Beauty and mystery of Erlang distribution
I work on a network element simulator written in Erlang. For us, each network element is a bunch of Erlang processes work together to simulate a network element and we are simulating tens and hundreds of them on each Erlang node. We also run a distributed network of erlang nodes which all together renders some thousands of network elements running on one Linux machine.
Done with background!!
The problem:
We are not able to start more than 250 Erlang nodes on one Linux machine provided we have enough resources to start more of them, and thus limiting our network element count beyond some value.
Digged in:
My job was to find out why it was limited and increase it by any means possible.
I once read in Erlang system limitations document that Erlang distribution is limited by the availability of sockets on the machine.
Each socket is a combination of an IP and port. So for each IP, I can start a maximum of 65536 sockets as the number of ports(65536) is fixed on any machine.
When one Erlang node is started, one random port is chosen on the local host(127.0.0.1) which would bind to epmd port(4369) on the same localhost. This epmd daemon will be started with the first Erlang node and will share connections(ESTABLISHED) to all the other random ports on 127.0.0.1 started for each Erlang node. It would also create one more listener on a random port of 0.0.0.0.
Each and every erlang node maintains an established connection with the host EPMD daemon which is required for active distribution. This is a default behavior of distributed protocol.
Now the mathematics, for ‘n’ number of erlang nodes without any distributed connectivity between them will create ‘n’ established connections on localhost which would occupy ‘n’ ports and ‘n’ listeners on 0.0.0.0 interface.
When we activate distribution by setting a common cookie for all and pinging on another. I could see ‘n(n-1)’ established connections between all the Erlang nodes and all these utilized ‘n(n-1)’ ports on the public ip of the machine.
So again mathematics, for ‘n’ Erlang nodes started with distribution would utilize: >‘n’ ports for listeners on 0.0.0.0 >‘n’ ports for established connections towards epmd on localhost(127.0.0.1) >‘n(n-1)’ ports for established connections on Public Ip for distribution
As described in the Erlang system limitations document, the maximum number of erlang nodes that can be started with distribution is based on the availability of sockets and which in turn limited to 65536 for each ip.
For ‘n’ Erlang nodes, ‘n’ sockets/ports are utilized for localhost and 0.0.0.0. But ‘n(n-1)’ sockets/ports are utilized on the public IP. So, the limitation would be set by fastest growing attribute from the above, I.e the maximum number of sockets supported by public IP and it is equal to 65536.
So,from the theory above we can start at most 256 Erlang nodes with distribution.
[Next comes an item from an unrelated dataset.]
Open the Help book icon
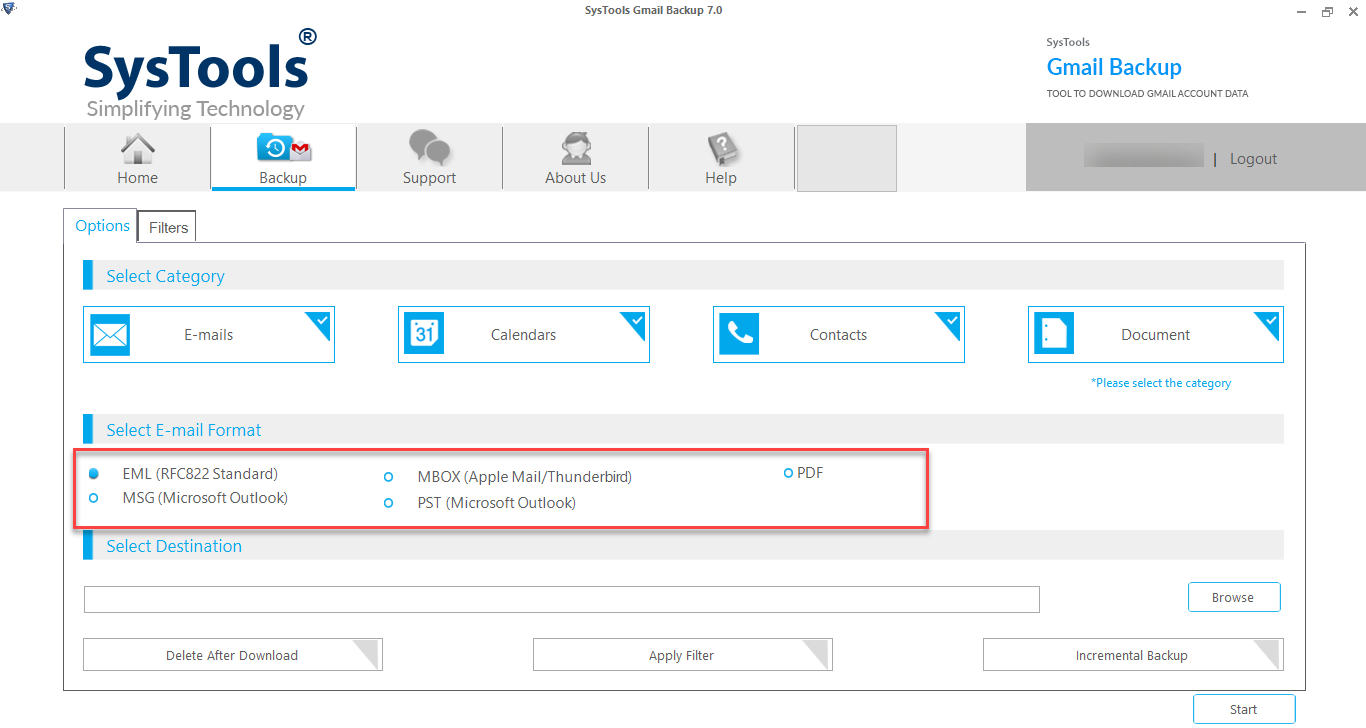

But when we take out some of the low level ports below 1000 and some system utilized ports. The Erlang node count would vary between 230–256 practically.
I am thinking to draw a network connection graph between these Erlang nodes to visualize Erlang node/port cluster. But couldn’t find an easier way to do it. I will tag that too here once done.
The mini solution:
One of the solution I could think of was to start each Erlang node with ‘-hidden’ option, so that the clustering will be linear rather than having every node connected to every other node. Node1 is only connected to node 2 and node 2 is only connected to node 3. Here node 1 to node 3 connection will be eliminated.
Hence, practically I could see only ‘2n’ established connections between nodes which would be far less than the earlier ‘n(n-1)’ philosophy.
Note: This solution should be tested practically as this may cause some problems with distributed mnesia sync and other distributed features.
Also found, inet_dist_listen_min and inet_dist_listen_max parameters as command line arguments to “erl” gives you flexibility to increase the port limit allowed for distribution.
When the erlang node count reaches beyond 200, finding a free port to start a newly distributed node will take much higher time. inet_tcp_dist module houses a mechanism to check port numbers one by one( between inet_dist_listen_min and inet_dist_listen_max) every time. As a result,all the lower port numbers are occupied first and hence increasing the time to find a higher free port number.
Disclaimer: This article was written based on observation, I would like to refine things in the near future. Suggestions and corrections are welcome.